BEVERLY HILLS, CALIF. — Sympathectomy may become rare as a treatment for Raynaud's phenomenon, even in severe cases, if early success with botulinum toxin type A injections proves lasting and replicable, Dr. Michael Neumeister said at the annual meeting of the American Association for Hand Surgery.

“These days, fewer and fewer people are candidates for surgery,” remarked Dr. Neumeister, professor and chair of the division of plastic surgery at Southern Illinois University, Springfield.

Sympathectomy produces benefit in approximately half of people who undergo the complex procedure, he noted, and many Raynaud's symptoms recur, requiring reoperation.

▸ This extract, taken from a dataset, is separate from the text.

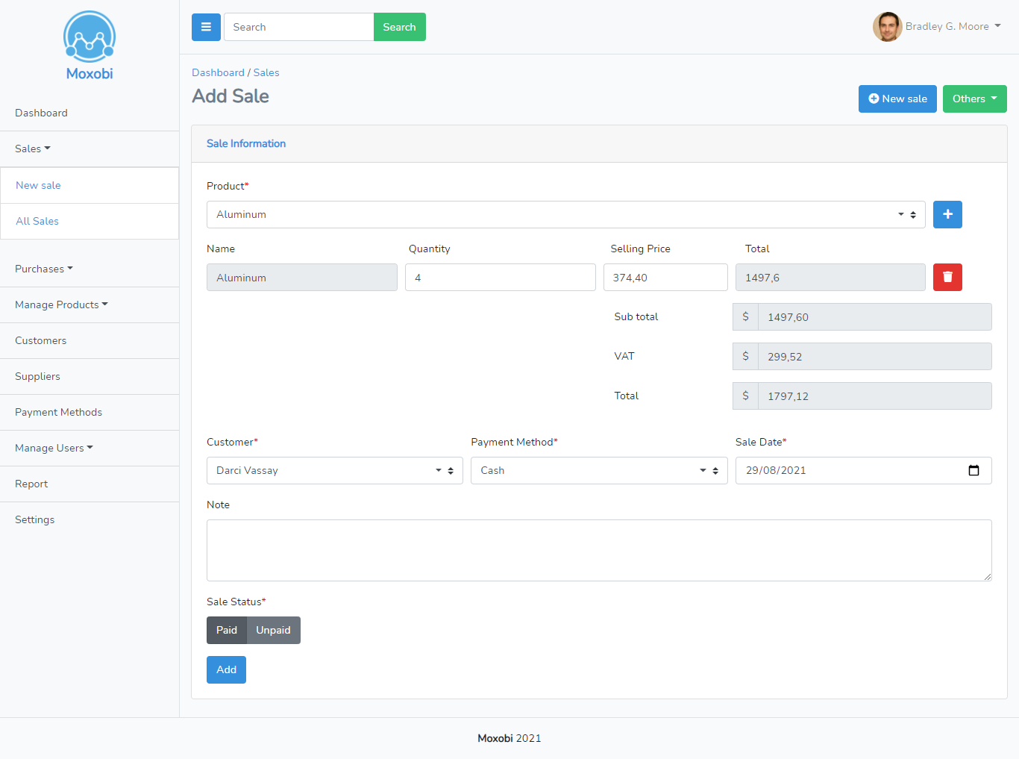
Task: Open the Payment Method dropdown showing Cash
Action: 598,470
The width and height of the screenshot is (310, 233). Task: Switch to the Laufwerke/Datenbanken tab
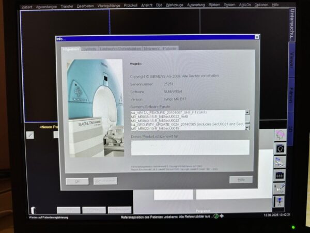coord(119,49)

Botox (botulinum toxin type A), meanwhile, has sharply reduced pain, improved blood flow, and fostered healing of ischemic fingertip ulcerations in every patient he has treated—16 to date—said Dr. Neumeister.

Ranging in age from 23 to 64 years, all patients treated by Dr. Neumeister had failed medical therapy; three had undergone prior sympathectomies.

The first patient he injected was a 53-year-old man who was desperate for relief from painful ulcerations, which persisted despite surgery and hospitalization for administration of intravenous morphine.

“Cut my fingers off,” Dr. Neumeister recalled the patient saying.

Instead, within minutes of palmar injections, the patient's pain had disappeared and has not recurred in more than 3 years.

Color sometimes returns to the fingertips of some patients quite soon after injections into the neurovascular bundles and web space of the palms.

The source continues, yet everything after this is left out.